While I have huge issues with the 1984 iteration and the liberties with the story plus Kyle MacLachlan being just too damn old for the role (no other complaints about him, just bugged me) I love the baroque nature of the whole world down to every tiny setpiece and prop. Very Lynchian, I know.

I thought MacLachlan was a little too old for Paul at the beginning of the movie, and a little too young for Paul at the end of the movie. Short of spreading the production out over half a decade, I think MacL was about as good as they could have done.

Paul is born 10175 AG, goes to Dune 10191 AG (early in the year) aged 16, with the Desert war ending in the battle of Arakeen at the very end of 10193 per the online timeline, which while probably not perfect is more accurate than not. So Paul is 18 to 19 by the end of Dune (discounting Messiah and Children of Dune).
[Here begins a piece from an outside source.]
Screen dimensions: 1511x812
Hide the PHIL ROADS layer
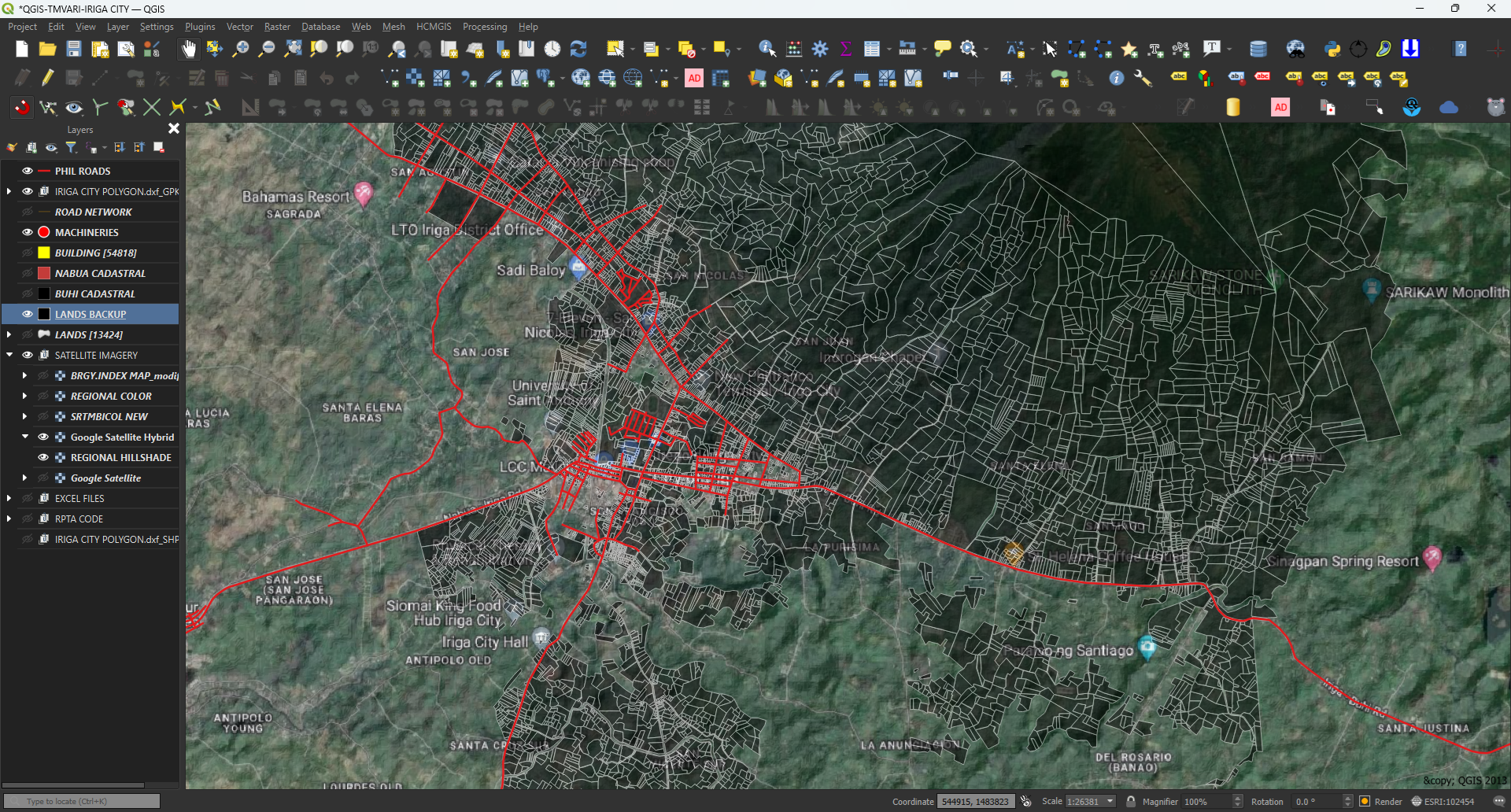(x=27, y=171)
So I don’t see your point, unless you mean that if the Lynch version was successful, and they made the addtional books, that he’d be too old in Dune and too young to play the character in Messiah.

Since Kyle was, what, 25 at the time of release of the 1984 version per a quick check of IMDB? Again, I don’t have a beef about his acting talents, and fully acknowledge that Hollywood is prone to cast twenty-somethings as teens all the time, and that Timothee Chalamet was roughly the same age biologically, but he’s much more convincing appearance-wise playing a teen. :slight_smile:

Two years to build a religious movement and political movement capable of conquering a planet, and an army capable of conquering a galaxy? I don’t care how many psychic powers he has, that is way too fast.

They were already there, waiting to be exploited.